Demande directe (CEACR) - adoptée 2015, publiée 105ème session CIT (2016)

Législation. La commission prend note de l’indication du gouvernement dans son rapport selon laquelle des projets de révision sont en cours d’élaboration pour le décret 75-503 relatif à l’utilisation du courant électrique, le décret 68-328 relatif à l’hygiène et l’arrêté du 5 juin 1987 relatif à la prévention des risques mécaniques et la protection des machines. La commission prie le gouvernement d’indiquer si ces textes ont un impact sur l’application de la convention, et de continuer à fournir des informations sur toute nouvelle mesure législative donnant effet à la convention.
Article 18 de la convention. Protection contre le bruit et les vibrations. La commission note l’indication du gouvernement selon laquelle la commission technique CT 48 sur l’acoustique, les vibrations et les chocs mécaniques a adopté en juin 2010 la norme NT 48.338, issue de la norme ISO 9612:2009 sur la détermination de l’exposition au bruit en milieu de travail (méthode d’expertise), et que les mesures relatives à la pollution sonore dans les bureaux et les locaux commerciaux sont prises en se référant aux prescriptions de la norme ISO/NFS 31-010 sur la caractérisation et le mesurage des bruits de l’environnement (méthodes particulières de mesurage). La commission note également que l’Institut de santé et de sécurité au travail considère que les niveaux de bruit dans les bureaux ne sont pas les mêmes que ceux des locaux commerciaux et qu’il recommande en conséquence de définir les exigences et les mesures préventives relatives au bruit selon le type de lieu de travail.

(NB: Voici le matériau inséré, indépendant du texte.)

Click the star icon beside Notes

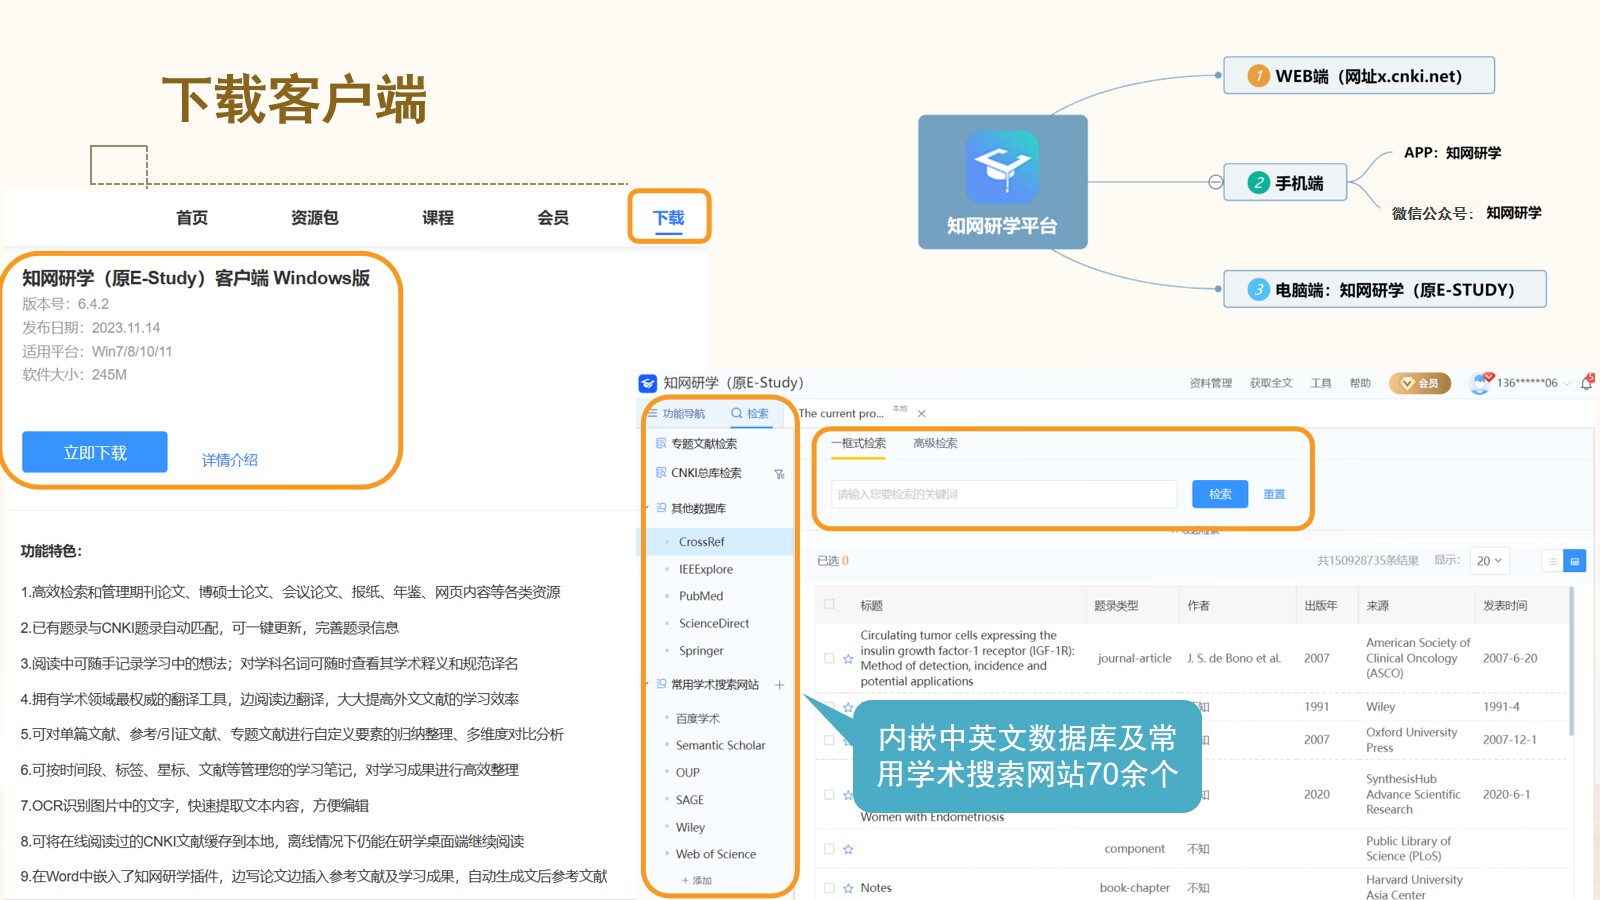tap(848, 888)
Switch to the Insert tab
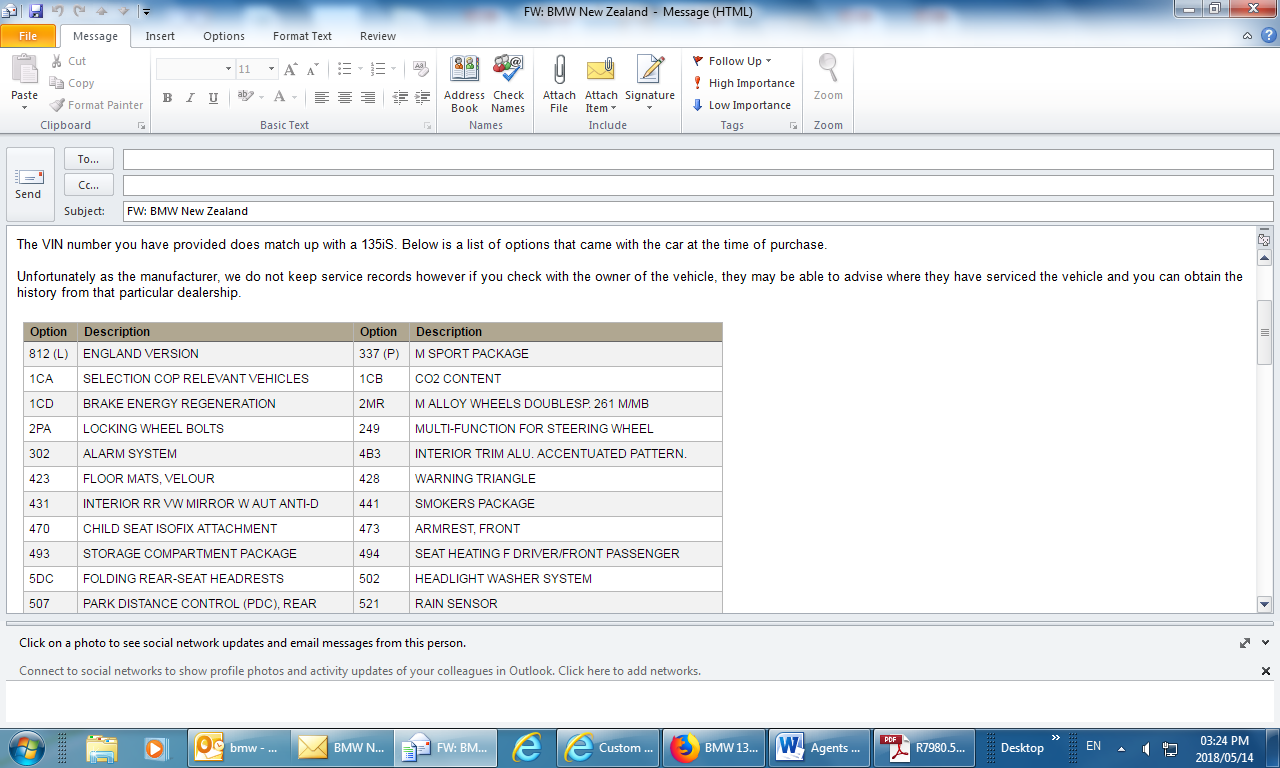This screenshot has width=1280, height=768. pos(160,36)
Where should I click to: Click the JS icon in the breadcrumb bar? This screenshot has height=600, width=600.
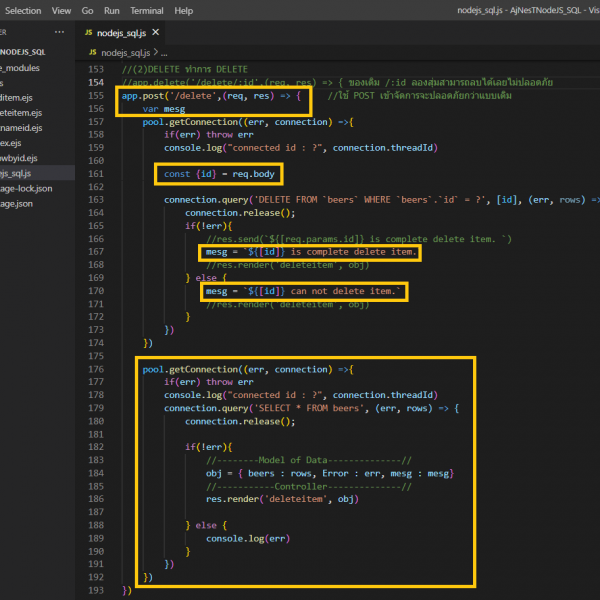click(x=93, y=52)
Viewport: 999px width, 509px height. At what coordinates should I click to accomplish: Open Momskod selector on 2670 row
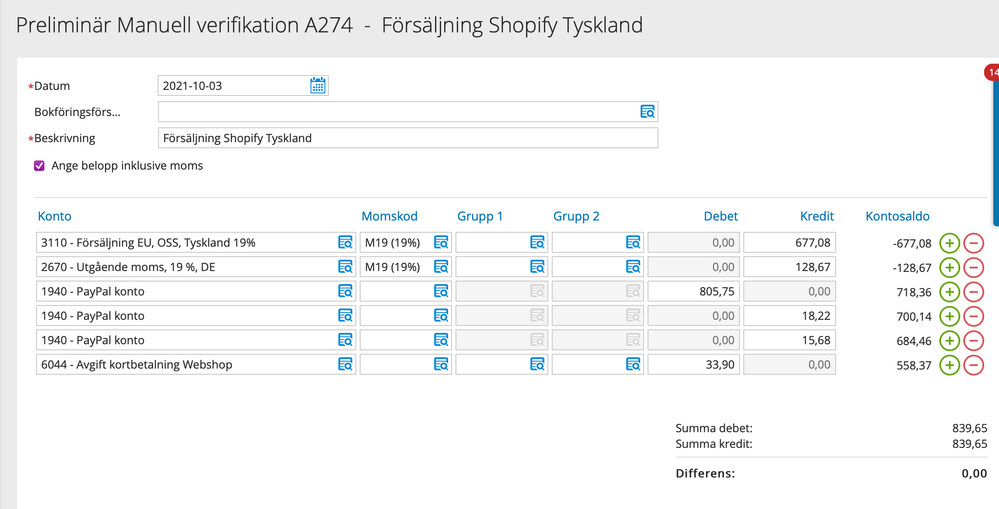441,267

Rappelant que, selon les informations fournies par le gouvernement dans son précédent rapport, les normes adoptées dans le domaine de l’acoustique n’ont pas force exécutoire, la commission prie le gouvernement de fournir des informations supplémentaires sur les mesures prises pour que ces normes soient effectivement appliquées.
Application dans la pratique. En l’absence de réponse du gouvernement à son précédent commentaire sur ce point, la commission prie à nouveau le gouvernement de fournir des informations détaillées sur l’application de la convention dans la pratique et notamment, lorsque ces informations sont disponibles, sur le nombre et la nature des infractions relevées et le nombre, la nature et la cause des accidents du travail et des maladies professionnelles déclarés.

Demande directe (CEACR) - adoptée 2014, publiée 104ème session CIT (2015)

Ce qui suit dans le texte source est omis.